■ **PROBLEM DETAILS**
Only some lines are wanted: please transcribe exactly those from the one containing "Image resolution: width=1568" through the end of the data, pictures excluded.

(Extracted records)

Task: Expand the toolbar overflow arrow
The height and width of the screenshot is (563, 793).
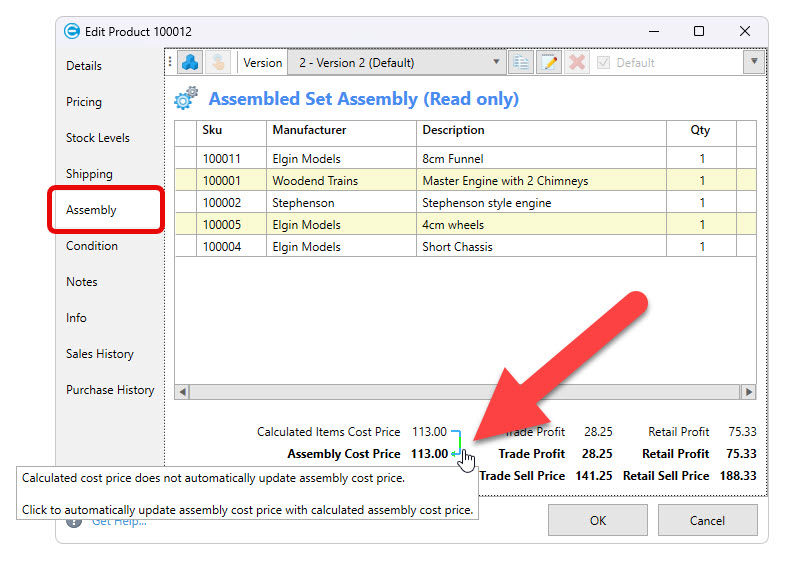Action: point(755,62)
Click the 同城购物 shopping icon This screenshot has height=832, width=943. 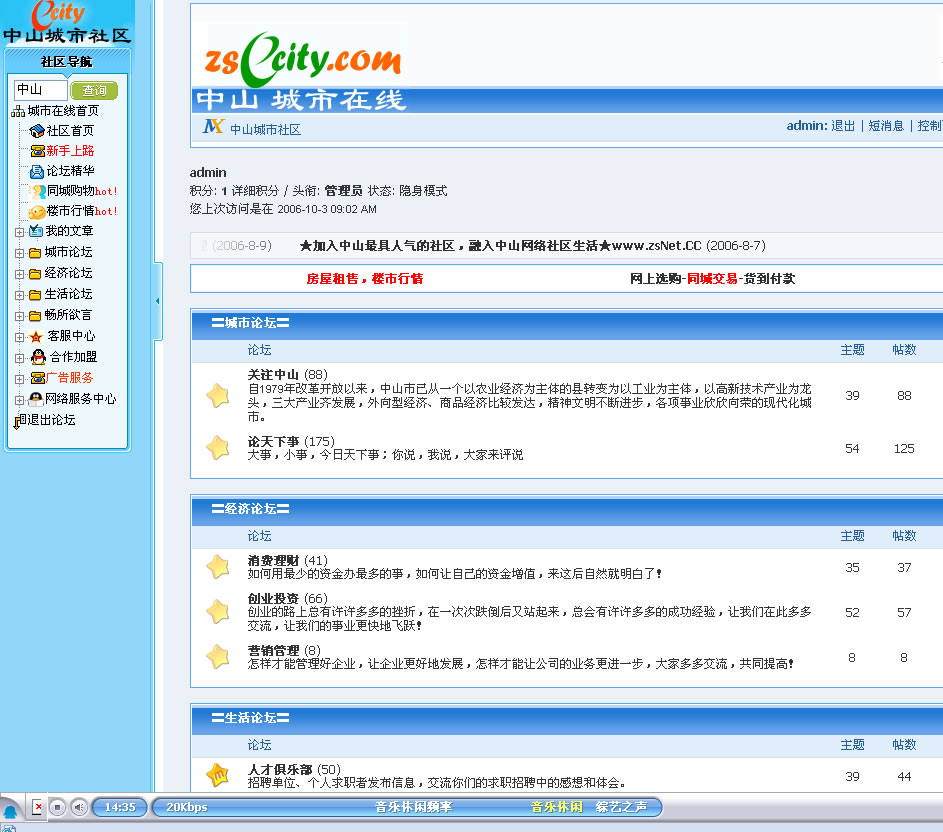pos(37,191)
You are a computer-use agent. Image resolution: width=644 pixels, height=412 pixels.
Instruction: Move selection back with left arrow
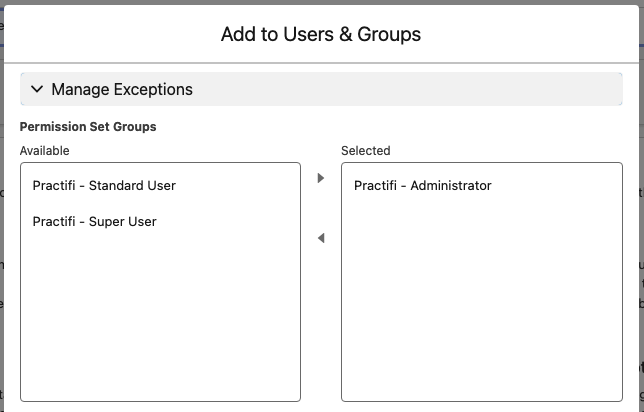coord(321,238)
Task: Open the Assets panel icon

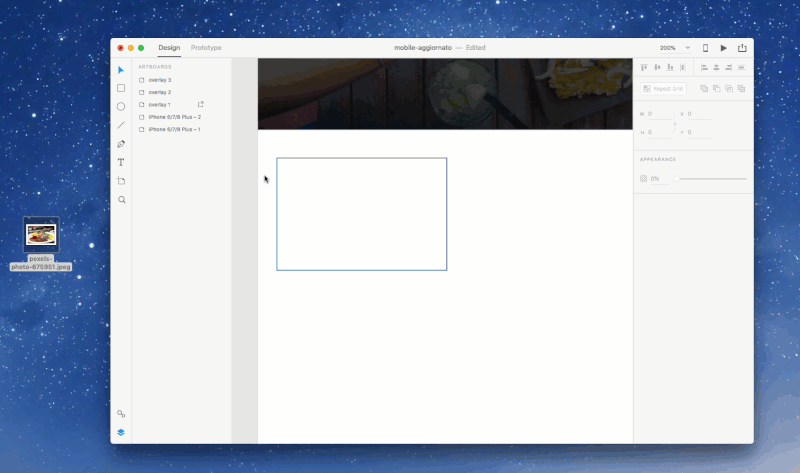Action: coord(121,414)
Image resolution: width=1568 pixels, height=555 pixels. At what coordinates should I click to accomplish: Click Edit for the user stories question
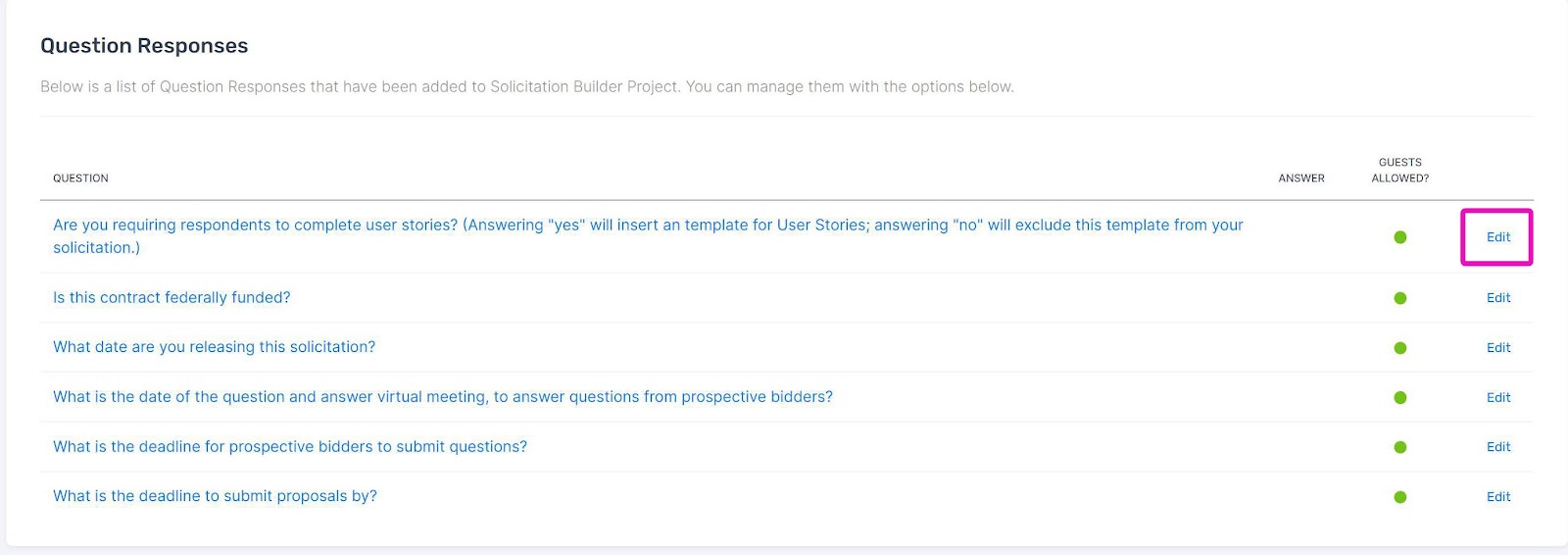pos(1497,236)
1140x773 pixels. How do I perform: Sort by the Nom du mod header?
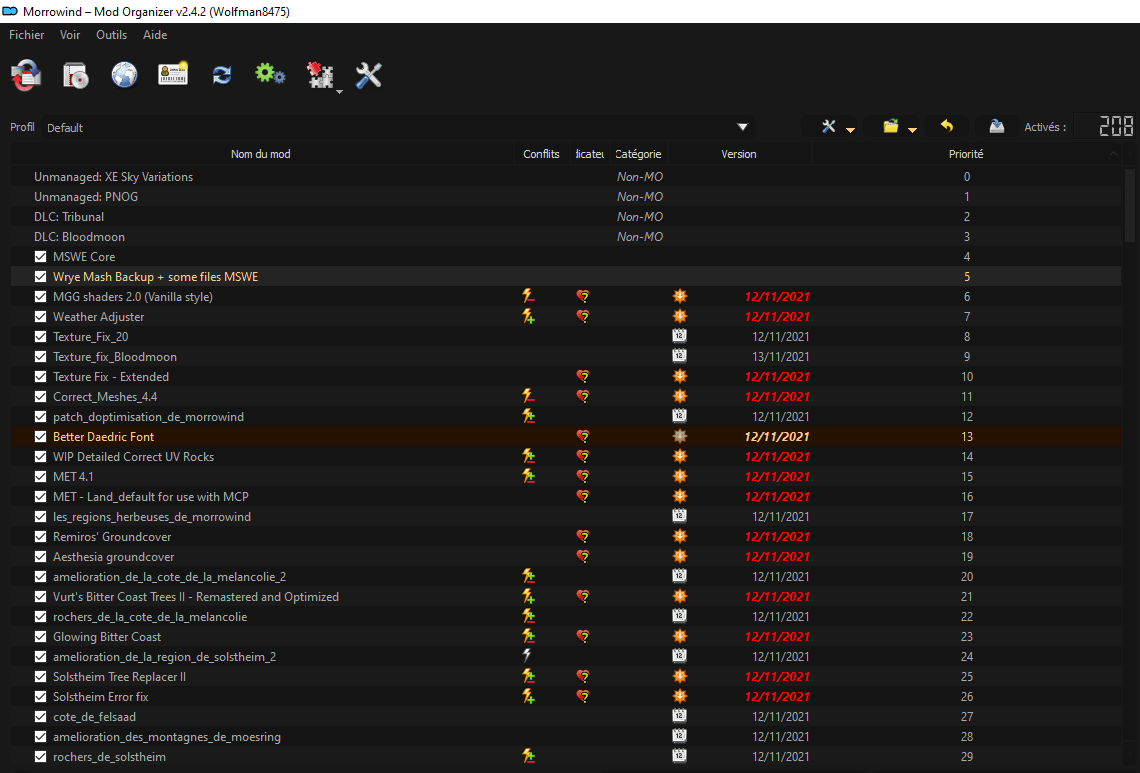pyautogui.click(x=260, y=154)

■ **TASK RESULT**
Image resolution: width=1568 pixels, height=555 pixels. At what coordinates should I click to accomplish: Click Edit for the user stories question
pos(1497,236)
1140x773 pixels. How do I perform: Sort by the Nom du mod header?
pyautogui.click(x=260, y=154)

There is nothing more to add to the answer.